● **Exercise requirements**:
Return every record below exactly.

● **Records to process**:
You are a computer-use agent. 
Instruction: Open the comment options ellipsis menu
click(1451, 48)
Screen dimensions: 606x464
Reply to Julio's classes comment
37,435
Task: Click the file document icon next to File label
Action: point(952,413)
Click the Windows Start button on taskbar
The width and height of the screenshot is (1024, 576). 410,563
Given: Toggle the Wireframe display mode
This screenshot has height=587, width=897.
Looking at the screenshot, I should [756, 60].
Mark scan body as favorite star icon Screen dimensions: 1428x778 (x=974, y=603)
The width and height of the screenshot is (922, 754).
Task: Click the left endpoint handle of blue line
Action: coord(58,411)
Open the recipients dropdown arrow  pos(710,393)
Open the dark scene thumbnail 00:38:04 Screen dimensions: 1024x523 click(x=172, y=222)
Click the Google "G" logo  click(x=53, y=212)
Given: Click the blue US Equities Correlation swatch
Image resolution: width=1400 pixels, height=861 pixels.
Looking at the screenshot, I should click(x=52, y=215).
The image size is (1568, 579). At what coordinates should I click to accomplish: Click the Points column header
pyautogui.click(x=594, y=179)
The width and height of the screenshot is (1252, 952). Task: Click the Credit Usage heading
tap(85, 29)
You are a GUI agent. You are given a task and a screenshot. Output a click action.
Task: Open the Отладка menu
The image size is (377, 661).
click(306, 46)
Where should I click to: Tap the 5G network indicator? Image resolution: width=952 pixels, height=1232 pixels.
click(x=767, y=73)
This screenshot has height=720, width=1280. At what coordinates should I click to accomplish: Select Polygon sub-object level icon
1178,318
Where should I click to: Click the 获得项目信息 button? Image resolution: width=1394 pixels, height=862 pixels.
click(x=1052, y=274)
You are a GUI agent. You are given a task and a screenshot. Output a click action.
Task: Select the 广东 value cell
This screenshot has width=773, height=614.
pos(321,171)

● **Answer space**:
You are a computer-use agent. 
Instruction: Open the comment options ellipsis menu
click(1451, 48)
Screen dimensions: 606x464
Reply to Julio's classes comment
37,435
Task: Click the file document icon next to File label
Action: point(952,413)
Click the Windows Start button on taskbar
The width and height of the screenshot is (1024, 576). 410,563
Given: Toggle the Wireframe display mode
This screenshot has height=587, width=897.
Looking at the screenshot, I should [756, 60].
Mark scan body as favorite star icon Screen dimensions: 1428x778 (x=974, y=603)
The width and height of the screenshot is (922, 754).
Task: Click the left endpoint handle of blue line
Action: coord(58,411)
Open the recipients dropdown arrow  pos(710,393)
Open the dark scene thumbnail 00:38:04 Screen dimensions: 1024x523 click(x=172, y=222)
Click the Google "G" logo  click(x=53, y=212)
Given: Click the blue US Equities Correlation swatch
Image resolution: width=1400 pixels, height=861 pixels.
Looking at the screenshot, I should click(x=52, y=215).
The image size is (1568, 579). At what coordinates should I click to accomplish: Click the Points column header
pyautogui.click(x=594, y=179)
The width and height of the screenshot is (1252, 952). Task: Click the Credit Usage heading
tap(85, 29)
You are a GUI agent. You are given a task and a screenshot. Output a click action.
Task: Open the Отладка menu
The image size is (377, 661).
click(306, 46)
Where should I click to: Tap the 5G network indicator? Image resolution: width=952 pixels, height=1232 pixels.
click(x=767, y=73)
This screenshot has height=720, width=1280. At what coordinates should I click to accomplish: Select Polygon sub-object level icon
1178,318
Where should I click to: Click the 获得项目信息 button? Image resolution: width=1394 pixels, height=862 pixels.
click(x=1052, y=274)
You are a GUI agent. You are given a task and a screenshot. Output a click action.
Task: Select the 广东 value cell
This screenshot has width=773, height=614.
pos(321,171)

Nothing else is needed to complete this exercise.